NIINDO – Pemerintah Jepang melaporkan adanya peningkatan kasus pneumonia mikoplasma di berbagai wilayah. Penyakit yang disebabkan oleh bakteri Mycoplasma pneumoniae ini terutama menyerang anak-anak dan dapat menular melalui percikan droplet saat batuk atau bersin, serta melalui kontak langsung dengan penderita.
Gejala umum infeksi ini meliputi demam, rasa lelah, sakit kepala, dan batuk yang berlangsung lama. Dalam beberapa kasus, infeksi berkembang menjadi pneumonia berat sehingga pasien harus mendapatkan perawatan intensif di rumah sakit.

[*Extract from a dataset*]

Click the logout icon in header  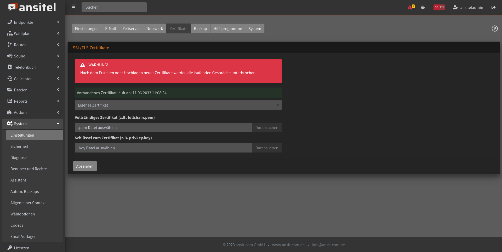click(x=493, y=7)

Menurut data dari Institut Keamanan Kesehatan Jepang, sekitar 500 fasilitas medis di seluruh negeri melaporkan peningkatan kasus. Dalam sepekan yang berakhir pada 12 Oktober, tercatat rata-rata 1,53 kasus baru per institusi naik 0,17 dari minggu sebelumnya. Kenaikan ini juga tercatat berlangsung selama lima minggu berturut-turut, menandakan tren peningkatan yang konsisten.
Udah belajar bahasa jepang tapi bingung mau apply job kemana? cari info ke Mahagakkou aja!
Wabah pneumonia mikoplasma sebelumnya sempat melanda Jepang pada musim gugur hingga musim dingin tahun lalu. Profesor Tomohiro Oishi dari Sekolah Kedokteran Kawasaki memperkirakan jumlah penderita dapat terus bertambah, mengingat wabah besar serupa berpotensi terjadi dua tahun berturut-turut.
Ia menekankan pentingnya langkah pencegahan sederhana seperti mencuci tangan secara rutin dan menggunakan masker di tempat umum untuk menekan penyebaran penyakit. Oishi juga mengingatkan bahwa masa inkubasi bakteri ini dapat mencapai dua minggu. Oleh karena itu, orang yang pernah melakukan kontak dekat dengan pasien disarankan untuk memantau kondisi kesehatan mereka dan segera memeriksakan diri jika muncul gejala.
Selain itu, Profesor Oishi menegaskan bahwa individu dengan riwayat asma perlu ekstra waspada, karena mereka lebih rentan mengalami komplikasi serius akibat infeksi ini.